Be sure to group your glossary into relevant categories to provide greater ease of use, and begin to matrix out web assets that are already optimized for each keyphrase. This way, you not only have a guide for how you should title new content, but you have a record of how to reference existing assets.
After the glossary is created and approved, you’ll need to do two things. The first is to socialize the glossary to your team members and existing marketing partners and ensure its use is enforced as part of content creation processes. The second is to consider the glossary a living, breathing document you add to over time as consumer and media demand is in a constant state of flux.
The benefit of this actually goes beyond search rankings and traffic: by creating content following a keyword glossary that is research-based, you’ll always be creating content that is of interest to your target. One of the more powerful ways interest is expressed in our world is simple: search demand.
2. Conduct a technical (code-level) SEO audit of your client / company website
Today’s PR teams must be literate in modern web languages, able to analyze / make recommendations to a content management system and understand web usability.

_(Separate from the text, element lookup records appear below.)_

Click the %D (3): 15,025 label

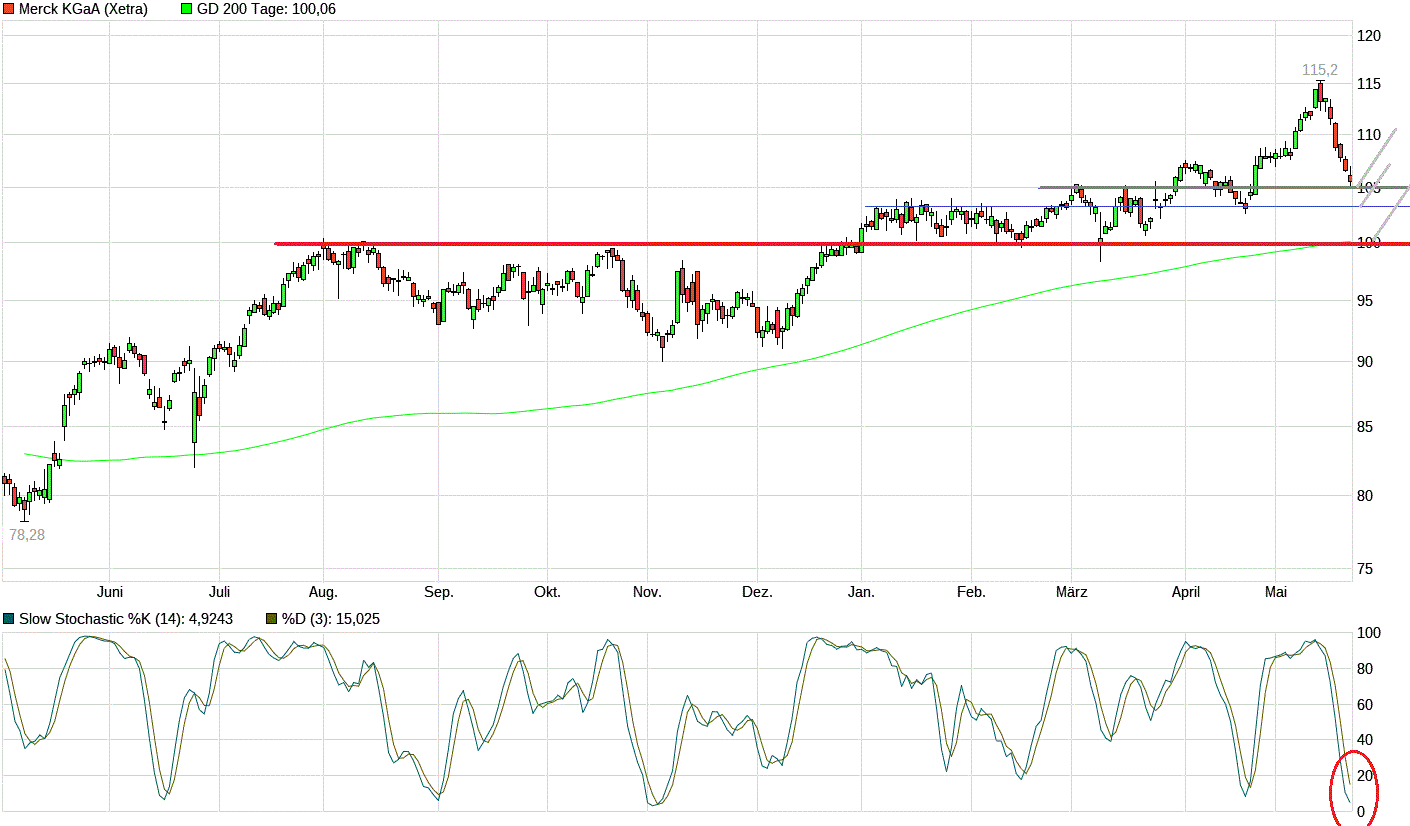point(330,619)
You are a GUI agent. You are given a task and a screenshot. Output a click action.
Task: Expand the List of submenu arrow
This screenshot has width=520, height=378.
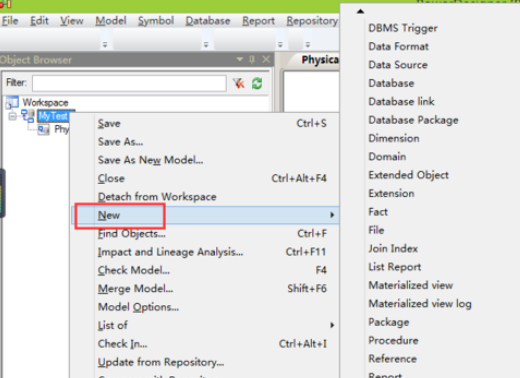tap(332, 325)
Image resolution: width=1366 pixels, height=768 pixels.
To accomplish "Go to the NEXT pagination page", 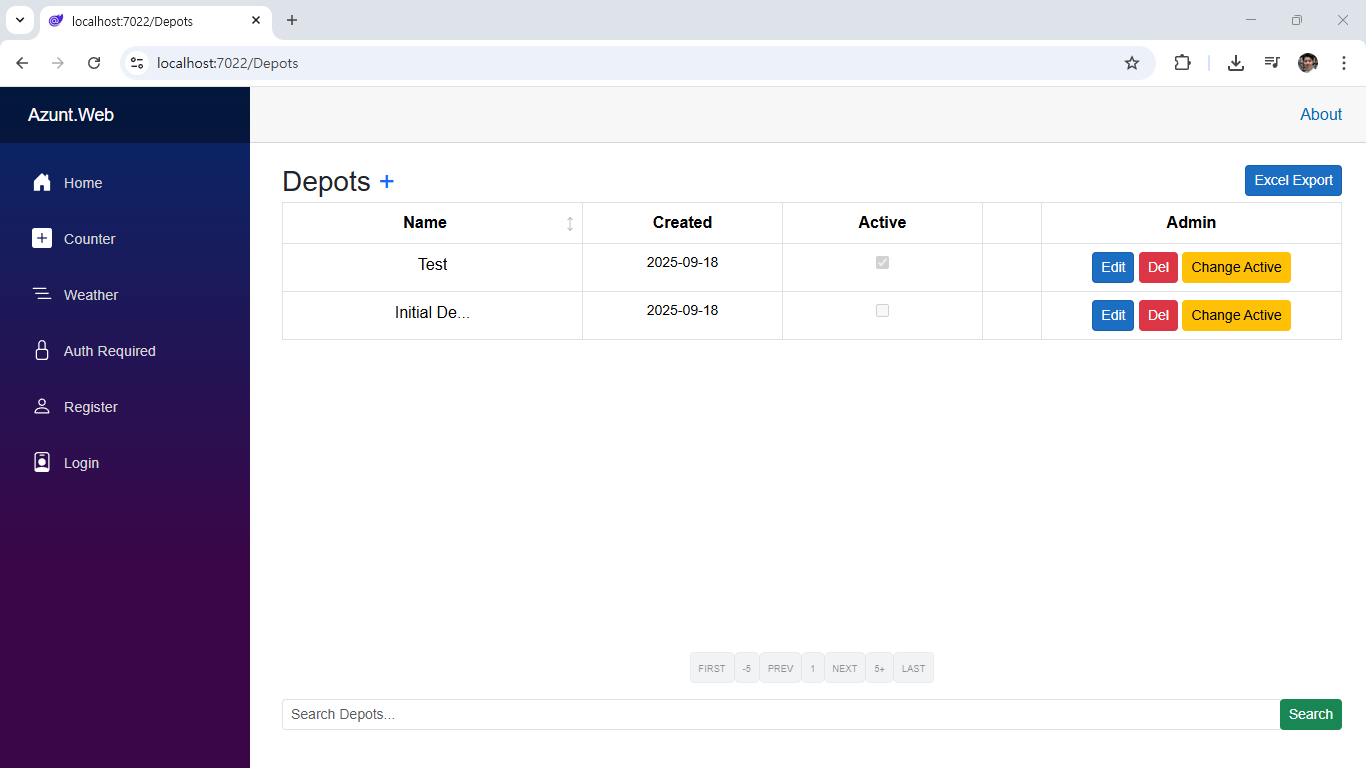I will click(845, 668).
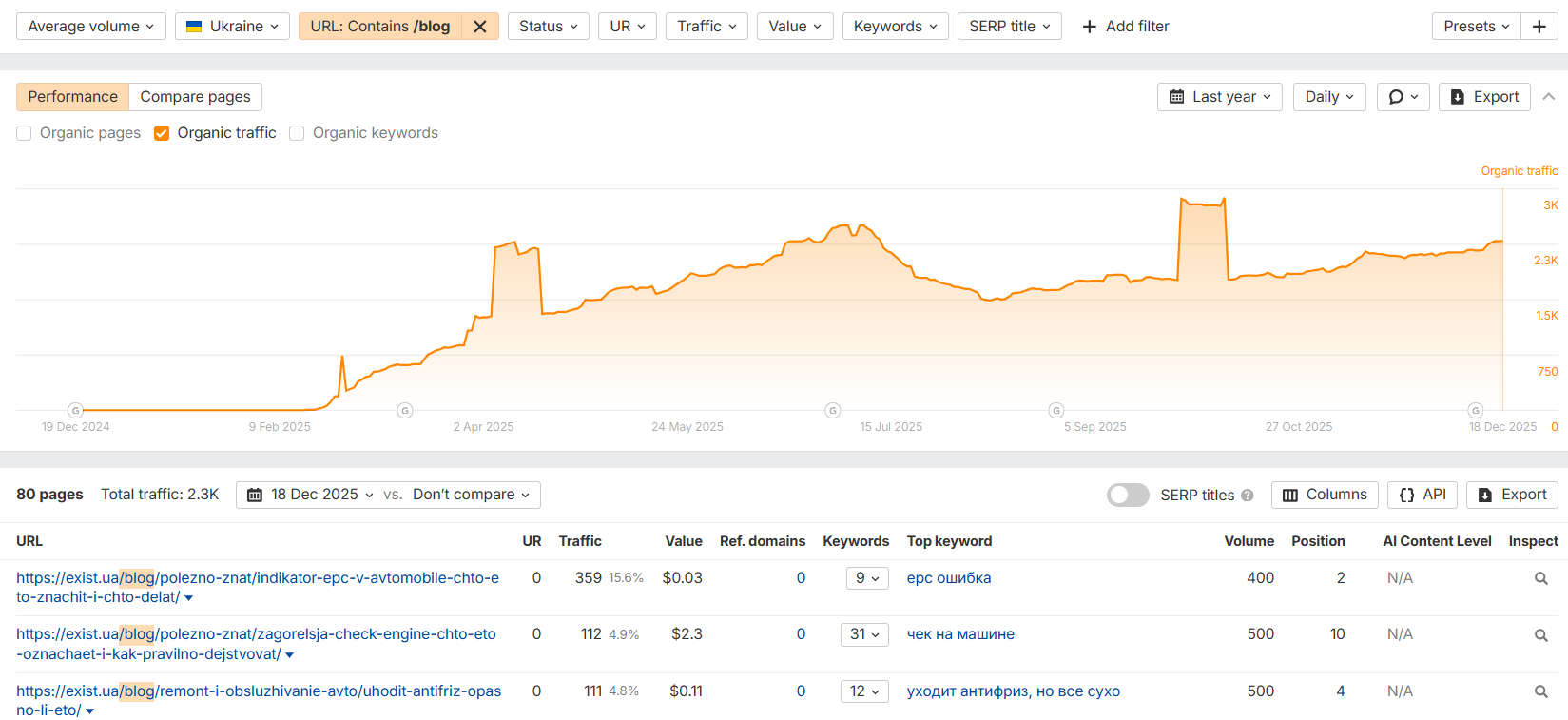This screenshot has width=1568, height=720.
Task: Click the Columns button
Action: pyautogui.click(x=1325, y=495)
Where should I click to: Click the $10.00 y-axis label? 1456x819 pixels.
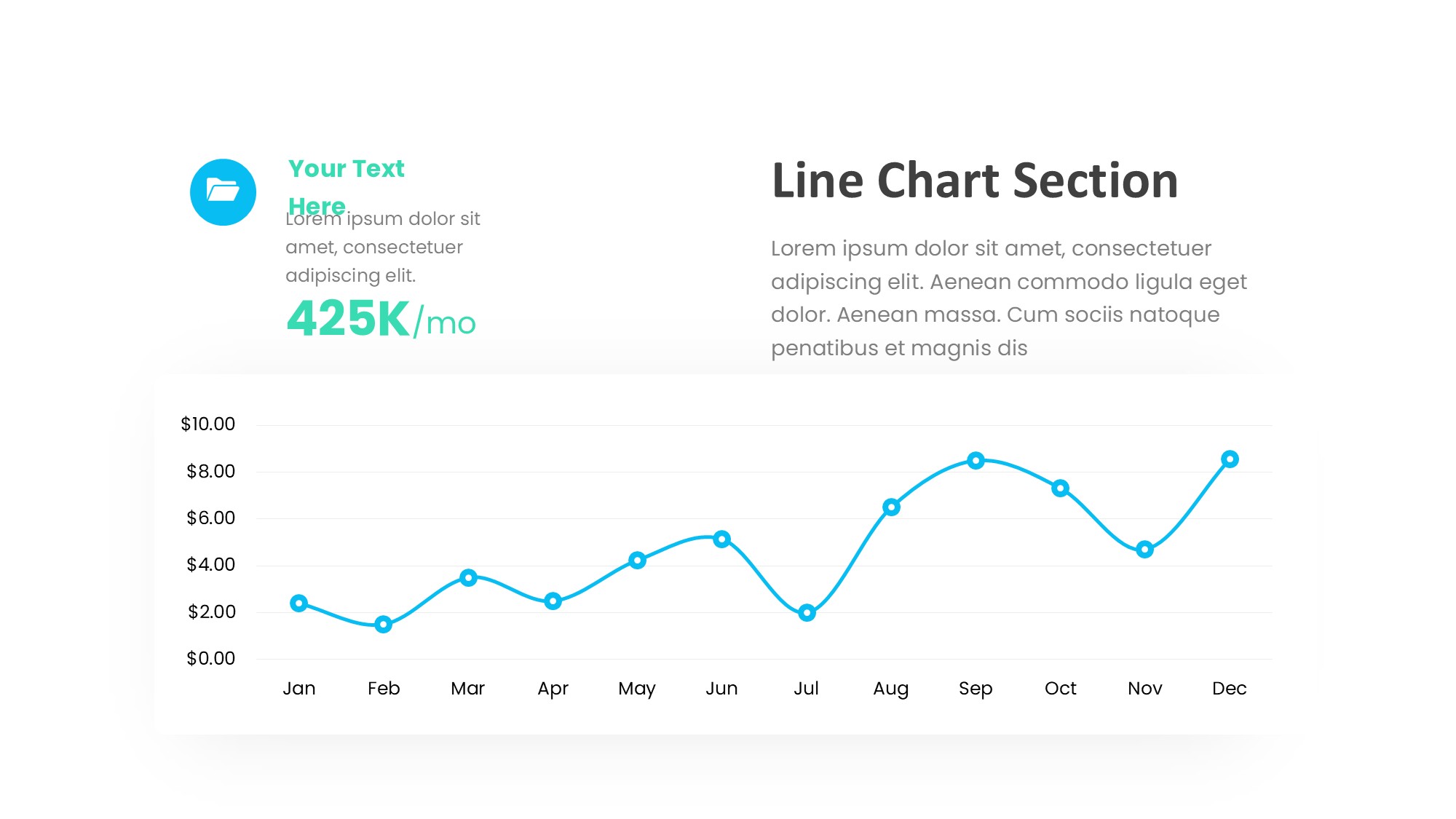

Without having an optimized home base on the web (in the form of a company website or blog) any signal you are generating that a search engine might want to reward you for could be accomplishing nothing.
We have seen examples where just a few tweaks to a CMS or removal of a few lines of code (for example, if the search engines are blocked from accessing a significant portion of a site via a poorly-coded Robots.txt file) have caused significant improvements to natural search traffic.
The point is not to create self-imposed roadblocks to success. If your team is unable to assess websites or blogs from a code-level standpoint and make recommendations, it’s time to either train your team, hire someone new or get help. Technical roadblocks should not be barriers to success at this point in your marketing.
3. Actually optimize your content: for users first, then search engines
This sounds obvious, but we’ll say it anyway: actually optimize your content. A lot of PR pros and marketers only go as far as talking about optimization but don’t actually follow-through with it. It is a fundamental shift for most communications professionals to think of how their content will be found from an inbound perspective as they’ve focused on outbound for so long. But flipping your team’s mindset from outbound to inbound is critical to scale SEO results.
The key part of optimization is to understand it is not simply to create content for search engine spiders. Rather, it is to improve the usability of content for users first, then also be findable by search engines for terms that matter. At the end of the day, optimization is still people-driven as search demand is driven by humans, not robots.
Other items you’ll need to consider as part of an SEO process are creating a measurement process to show improvements and make data-driven decisions, as well as integration with other online marketing tactics like social media. But evolving your communications processes to play to a web-friendly world is something you can approach iteratively. Don’t feel overwhelmed or that you need to do everything right now. Start by nailing down the basics and then incorporate into a more holistic digital marketing process as you get comfortable.